*Stated goal a*.
Render the rows from the line containing "The width and height of the screenshot is (554, 416)." through the line containing "will [129, 134]." as a Markdown table with the columns n and Line. Put the row number under n and the line itself under Line, and leave out any blank lines.

++++ Text shown

Blurred lines ramifications.

Robin Thicke, the weaselly face of the rape anthem “Blurred Lines”, along with his co-star Pharrell Williams, did not win their case against Marvin Gaye’s family – who brought out an allegation of them copying their father’s music in creating the song. This brought out an ethical ramification that had to be dealt in a law court before a jury.
In 2013, Robin Thicke and Pharrell Williams worked hand in hand to produce the run-away hit single “Blurred Lines,” earning them over $16 million in sales and streaming revenues. The music video has been watched more than a hundred million times on both YouTube and Vevo, and has been parodied numerous times as well. Despite it being well known by the public, the similarity of “Blurred Lines” to Marvin Gaye’s 1977 hit song “Got to Give It Up” sparked controversy and ramifications.
The family of artist Marvin Gaye was angered by this; they believed Gaye’s work was unlawfully copied. Thicke filed a preemptive lawsuit to prevent the Gaye family from owning or buying any share of royalties. However, Thicke also claimed in public interviews that he was inspired by Marvin Gaye and, specifically, “Got to Give It Up” when he co-composed “Blurred Lines” with Williams.
In response, the Gaye family took Williams and Thicke to court. Discrepancies were apparent in Thicke’s account. In an interview with GQ, he said that he only helped to write “Blurred Lines.” But in court he outrageouslysaid that he was too high in the studio, and that Williams had in fact composed the song, and he had lied earlier in order to get credit. Williams claimed that, although Gaye’s music had influenced him in his youth, he did not copy Gaye’s song in his composition.

Blurred Lines” and “Got to Give It Up” are both empowered by falsetto male voices that are high, shrill and happy. But Gaye’s copyright registration was only documented by hand on a sheet music that directs neither an upbeat mood nor use of a falsetto vocal technique.
Recognizing this contradictions, the judge only allowed the jury to hear renditions of the sheet music and stripped-down, edited versions of the Gaye sound recording. On the surface, this would have made it more difficult for Gaye’s family to win: in comparison to Gaye’s recorded version of “Got to Give It Up,” the simpler, stripped down versions probably sound far less like “Blurred Lines.”

++++++++
++++ Given records

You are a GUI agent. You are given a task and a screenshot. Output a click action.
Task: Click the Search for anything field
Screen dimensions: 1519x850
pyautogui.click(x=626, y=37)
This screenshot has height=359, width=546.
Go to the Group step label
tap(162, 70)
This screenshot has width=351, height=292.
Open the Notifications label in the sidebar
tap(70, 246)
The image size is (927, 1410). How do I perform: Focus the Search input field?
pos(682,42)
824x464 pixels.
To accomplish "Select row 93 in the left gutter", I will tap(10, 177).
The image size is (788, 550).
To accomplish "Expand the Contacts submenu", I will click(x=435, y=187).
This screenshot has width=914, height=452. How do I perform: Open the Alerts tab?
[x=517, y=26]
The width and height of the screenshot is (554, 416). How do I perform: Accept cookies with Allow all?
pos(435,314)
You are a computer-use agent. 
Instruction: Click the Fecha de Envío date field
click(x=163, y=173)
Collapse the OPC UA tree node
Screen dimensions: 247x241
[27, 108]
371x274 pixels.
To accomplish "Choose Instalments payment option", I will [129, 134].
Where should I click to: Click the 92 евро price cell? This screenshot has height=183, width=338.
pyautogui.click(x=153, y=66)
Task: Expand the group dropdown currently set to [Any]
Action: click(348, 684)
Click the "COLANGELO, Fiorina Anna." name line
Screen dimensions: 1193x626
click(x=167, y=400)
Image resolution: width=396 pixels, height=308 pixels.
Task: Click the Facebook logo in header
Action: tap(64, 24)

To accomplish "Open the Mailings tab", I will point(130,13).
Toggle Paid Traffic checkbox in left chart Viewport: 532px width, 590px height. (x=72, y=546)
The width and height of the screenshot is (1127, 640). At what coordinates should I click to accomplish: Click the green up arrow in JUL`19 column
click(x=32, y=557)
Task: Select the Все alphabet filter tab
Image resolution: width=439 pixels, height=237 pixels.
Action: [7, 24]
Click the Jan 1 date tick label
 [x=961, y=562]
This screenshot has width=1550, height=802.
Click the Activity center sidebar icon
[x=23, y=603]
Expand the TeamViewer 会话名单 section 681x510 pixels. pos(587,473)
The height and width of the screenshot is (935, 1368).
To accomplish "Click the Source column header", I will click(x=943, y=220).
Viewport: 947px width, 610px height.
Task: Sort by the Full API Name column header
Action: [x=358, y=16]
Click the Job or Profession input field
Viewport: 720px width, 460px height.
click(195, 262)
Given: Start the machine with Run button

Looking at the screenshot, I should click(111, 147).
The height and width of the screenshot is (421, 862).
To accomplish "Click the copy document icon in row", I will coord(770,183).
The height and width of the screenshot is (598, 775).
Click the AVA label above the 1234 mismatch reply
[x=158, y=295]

++++++++

*Stated goal b*.
Set down the whole text on the "Blurred Lines" lawsuit again, word for word.

*Written answer a*.
| n | Line |
|---|---|
| 1 | The width and height of the screenshot is (554, 416). How do I perform: Accept cookies with Allow all? |
| 2 | pos(435,314) |
| 3 | You are a computer-use agent.  |
| 4 | Instruction: Click the Fecha de Envío date field |
| 5 | click(x=163, y=173) |
| 6 | Collapse the OPC UA tree node |
| 7 | Screen dimensions: 247x241 |
| 8 | [27, 108] |
| 9 | 371x274 pixels. |
| 10 | To accomplish "Choose Instalments payment option", I will [129, 134]. |

*Written answer b*.
Blurred lines ramifications.

Robin Thicke, the weaselly face of the rape anthem “Blurred Lines”, along with his co-star Pharrell Williams, did not win their case against Marvin Gaye’s family – who brought out an allegation of them copying their father’s music in creating the song. This brought out an ethical ramification that had to be dealt in a law court before a jury.
In 2013, Robin Thicke and Pharrell Williams worked hand in hand to produce the run-away hit single “Blurred Lines,” earning them over $16 million in sales and streaming revenues. The music video has been watched more than a hundred million times on both YouTube and Vevo, and has been parodied numerous times as well. Despite it being well known by the public, the similarity of “Blurred Lines” to Marvin Gaye’s 1977 hit song “Got to Give It Up” sparked controversy and ramifications.
The family of artist Marvin Gaye was angered by this; they believed Gaye’s work was unlawfully copied. Thicke filed a preemptive lawsuit to prevent the Gaye family from owning or buying any share of royalties. However, Thicke also claimed in public interviews that he was inspired by Marvin Gaye and, specifically, “Got to Give It Up” when he co-composed “Blurred Lines” with Williams.
In response, the Gaye family took Williams and Thicke to court. Discrepancies were apparent in Thicke’s account. In an interview with GQ, he said that he only helped to write “Blurred Lines.” But in court he outrageouslysaid that he was too high in the studio, and that Williams had in fact composed the song, and he had lied earlier in order to get credit. Williams claimed that, although Gaye’s music had influenced him in his youth, he did not copy Gaye’s song in his composition.

Blurred Lines” and “Got to Give It Up” are both empowered by falsetto male voices that are high, shrill and happy. But Gaye’s copyright registration was only documented by hand on a sheet music that directs neither an upbeat mood nor use of a falsetto vocal technique.
Recognizing this contradictions, the judge only allowed the jury to hear renditions of the sheet music and stripped-down, edited versions of the Gaye sound recording. On the surface, this would have made it more difficult for Gaye’s family to win: in comparison to Gaye’s recorded version of “Got to Give It Up,” the simpler, stripped down versions probably sound far less like “Blurred Lines.”